▸ **Study text**
──────────

Why Britain should get used to empty gas stations and bare shelves
Brexit reality hits home for U.K. consumers
Grinch-like warnings about looming threats to Christmas dinners and holiday shopping shortages are starting to pile up in Britain as a slow-moving supply chain crisis expands across the country.
On his turkey farm in the village of Danbury, about 75 kilometres northeast of London, Paul Kelly has 57,000 turkeys to sell before the holiday season.
Kelly is predicting a scramble to ensure that they all end up on British dinner tables.
"Without workers in the packing stations, there is no Christmas," he told CBC News on his KellyBronze farm.
Britain's meat and poultry industry relies on foreign workers to keep processing plants going in the busy pre-Christmas season and right now they're short between 15,000 and 25,000 people, according to Britain's Meat Processing Association.
"As of Jan. 1, [when Brexit came into effect] we no longer had access to the team of people that have been coming over from Europe to help us pluck turkeys," said Kelly.
Several weeks ago, British shoppers first noticed a shortage of fizzy drinks in stores because of a lack of CO2. Then McDonald's ran out milkshakes.
But the reality of the supply chain problems only really started hitting home when up to 75 per cent of gas stations in England ran out of fuel two weeks ago.
Even now, the Petrol Retail Association says 13 per cent of service stations in London and southeast England remain empty.
This week, drivers from Britain's military were drafted into making some deliveries.
"We're not starving — there aren't riots in the streets. But on the other hand, it's getting more difficult to get things delivered, to get construction projects underway, more difficult to buy some things in the shops and to fill your car up," economist Jonathan Portes of King's College London told CBC News.
"Some of the complex workings of a modern economy just aren't functioning the way they should."
Now it's the turn of Britain's agricultural sectors to feel the pinch, as they try to weather a triple whammy of logistical bottlenecks, a shortage of processing plant workers and a lack of truck drivers to deliver goods.
Problems not unexpected
"This has been a building crisis for the last 18 months — two years really," said Nick Allen, chief executive officer of the British Meat Processors Association.
Allen said some British pork farmers are already being forced to slaughter their animals in their barns because they're running out of space to keep the pigs as understaffed processing plants are unable to accept new deliveries.
The supply chain challenges and disruptions faced by the United Kingdom this fall are hardly unique — the entire continent of Europe is short of truck drivers and a surge in demand for shipping containers has stretched global shipping fleets.
But Britain's departure from the European Union, which only fully kicked in 10 months ago, is clearly exacerbating the problems in the U.K., said Portes.
'There is no question that Brexit has aggravated some of that."
The government of Conservative Prime Minister Boris Johnson has responded by generally downplaying the severity of the problems.

──────────

▸ **Data records**
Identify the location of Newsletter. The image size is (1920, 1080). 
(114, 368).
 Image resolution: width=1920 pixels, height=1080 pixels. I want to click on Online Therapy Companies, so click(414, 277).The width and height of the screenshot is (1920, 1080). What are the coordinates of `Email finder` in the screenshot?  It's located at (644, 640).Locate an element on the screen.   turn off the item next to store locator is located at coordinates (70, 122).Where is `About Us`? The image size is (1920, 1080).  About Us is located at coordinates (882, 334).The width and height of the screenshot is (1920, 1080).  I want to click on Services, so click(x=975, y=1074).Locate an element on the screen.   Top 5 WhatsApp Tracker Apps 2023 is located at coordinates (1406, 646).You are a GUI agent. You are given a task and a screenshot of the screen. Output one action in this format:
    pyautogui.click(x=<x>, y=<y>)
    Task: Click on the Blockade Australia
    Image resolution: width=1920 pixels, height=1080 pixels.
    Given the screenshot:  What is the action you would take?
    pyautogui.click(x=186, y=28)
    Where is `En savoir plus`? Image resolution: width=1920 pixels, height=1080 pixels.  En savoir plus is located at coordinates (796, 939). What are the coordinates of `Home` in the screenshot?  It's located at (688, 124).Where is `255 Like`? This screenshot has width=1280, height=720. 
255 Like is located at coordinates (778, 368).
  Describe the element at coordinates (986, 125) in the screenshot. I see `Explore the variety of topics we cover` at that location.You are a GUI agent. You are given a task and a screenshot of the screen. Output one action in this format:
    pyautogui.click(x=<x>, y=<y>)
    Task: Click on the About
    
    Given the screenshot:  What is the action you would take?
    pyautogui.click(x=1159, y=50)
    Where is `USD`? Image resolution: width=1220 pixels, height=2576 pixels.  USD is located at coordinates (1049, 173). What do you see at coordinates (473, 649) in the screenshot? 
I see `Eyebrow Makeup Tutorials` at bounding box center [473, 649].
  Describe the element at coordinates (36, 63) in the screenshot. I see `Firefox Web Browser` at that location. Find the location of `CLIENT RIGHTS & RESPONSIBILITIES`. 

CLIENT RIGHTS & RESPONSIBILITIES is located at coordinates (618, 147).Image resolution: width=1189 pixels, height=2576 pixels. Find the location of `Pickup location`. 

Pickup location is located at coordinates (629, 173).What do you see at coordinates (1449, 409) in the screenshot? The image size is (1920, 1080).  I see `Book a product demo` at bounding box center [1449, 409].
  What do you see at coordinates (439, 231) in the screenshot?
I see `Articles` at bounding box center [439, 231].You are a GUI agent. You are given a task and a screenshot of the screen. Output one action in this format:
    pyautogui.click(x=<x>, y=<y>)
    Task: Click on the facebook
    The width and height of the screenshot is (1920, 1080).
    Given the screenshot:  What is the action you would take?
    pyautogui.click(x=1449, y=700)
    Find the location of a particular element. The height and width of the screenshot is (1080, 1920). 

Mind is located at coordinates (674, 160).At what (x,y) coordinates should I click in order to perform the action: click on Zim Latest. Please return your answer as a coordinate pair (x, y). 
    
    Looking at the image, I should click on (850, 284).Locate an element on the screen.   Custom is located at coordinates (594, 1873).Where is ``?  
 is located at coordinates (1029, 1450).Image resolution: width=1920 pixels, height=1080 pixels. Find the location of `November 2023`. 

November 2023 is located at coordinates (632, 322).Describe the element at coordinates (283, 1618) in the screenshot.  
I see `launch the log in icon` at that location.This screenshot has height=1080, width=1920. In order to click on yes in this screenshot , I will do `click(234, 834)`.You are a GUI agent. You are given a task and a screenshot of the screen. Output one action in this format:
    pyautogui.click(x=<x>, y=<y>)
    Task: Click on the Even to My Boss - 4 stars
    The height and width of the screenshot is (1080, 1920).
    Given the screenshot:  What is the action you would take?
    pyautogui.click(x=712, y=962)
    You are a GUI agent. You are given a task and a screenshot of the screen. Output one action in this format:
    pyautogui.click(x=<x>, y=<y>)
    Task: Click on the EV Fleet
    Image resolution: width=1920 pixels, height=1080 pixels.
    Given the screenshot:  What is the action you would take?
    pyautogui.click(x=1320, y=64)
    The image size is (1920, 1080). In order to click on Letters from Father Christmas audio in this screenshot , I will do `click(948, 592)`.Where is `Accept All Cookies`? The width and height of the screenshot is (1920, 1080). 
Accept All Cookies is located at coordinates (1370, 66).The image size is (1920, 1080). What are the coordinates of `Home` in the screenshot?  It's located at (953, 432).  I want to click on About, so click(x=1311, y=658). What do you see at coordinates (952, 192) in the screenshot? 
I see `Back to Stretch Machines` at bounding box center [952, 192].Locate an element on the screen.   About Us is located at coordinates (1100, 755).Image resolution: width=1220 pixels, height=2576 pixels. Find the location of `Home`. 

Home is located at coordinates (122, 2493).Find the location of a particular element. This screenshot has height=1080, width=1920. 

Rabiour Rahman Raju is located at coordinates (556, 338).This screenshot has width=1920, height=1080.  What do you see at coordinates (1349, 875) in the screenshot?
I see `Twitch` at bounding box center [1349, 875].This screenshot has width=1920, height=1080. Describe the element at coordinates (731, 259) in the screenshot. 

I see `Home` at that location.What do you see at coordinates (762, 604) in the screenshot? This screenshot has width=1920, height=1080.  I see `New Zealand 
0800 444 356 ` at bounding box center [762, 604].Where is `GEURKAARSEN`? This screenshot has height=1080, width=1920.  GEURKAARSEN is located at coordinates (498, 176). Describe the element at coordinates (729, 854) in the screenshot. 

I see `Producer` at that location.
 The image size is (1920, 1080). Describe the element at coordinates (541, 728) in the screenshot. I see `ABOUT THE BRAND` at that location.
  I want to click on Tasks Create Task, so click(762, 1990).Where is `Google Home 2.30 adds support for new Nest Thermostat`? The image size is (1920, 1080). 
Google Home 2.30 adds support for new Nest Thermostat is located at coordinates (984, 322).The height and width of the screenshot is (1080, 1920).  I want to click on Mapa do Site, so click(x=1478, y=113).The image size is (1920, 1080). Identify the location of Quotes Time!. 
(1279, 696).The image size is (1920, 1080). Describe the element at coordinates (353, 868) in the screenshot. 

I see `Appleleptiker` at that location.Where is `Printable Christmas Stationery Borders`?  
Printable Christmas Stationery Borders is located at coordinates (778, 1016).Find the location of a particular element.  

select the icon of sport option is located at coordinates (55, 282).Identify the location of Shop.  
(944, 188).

──────────

▸ **List of tasks**
1 – Answer these questions about the Brexit supply chain article.
(a) How many turkeys does Paul Kelly have to sell before the holiday season?
(b) According to the Petrol Retail Association, what share of service stations in London and southeast England remain empty?
(c) Who is the chief executive officer of the British Meat Processors Association?
2 – Update the stretch of the Brexit article from "Kelly is predicting" through "his KellyBronze farm." by writing it out again with "packing stations" changed to "processing plants".

▸ **Exercise results**
1 –
(a) 57,000
(b) 13 per cent
(c) Nick Allen

2 –
Kelly is predicting a scramble to ensure that they all end up on British dinner tables.
"Without workers in the processing plants, there is no Christmas," he told CBC News on his KellyBronze farm.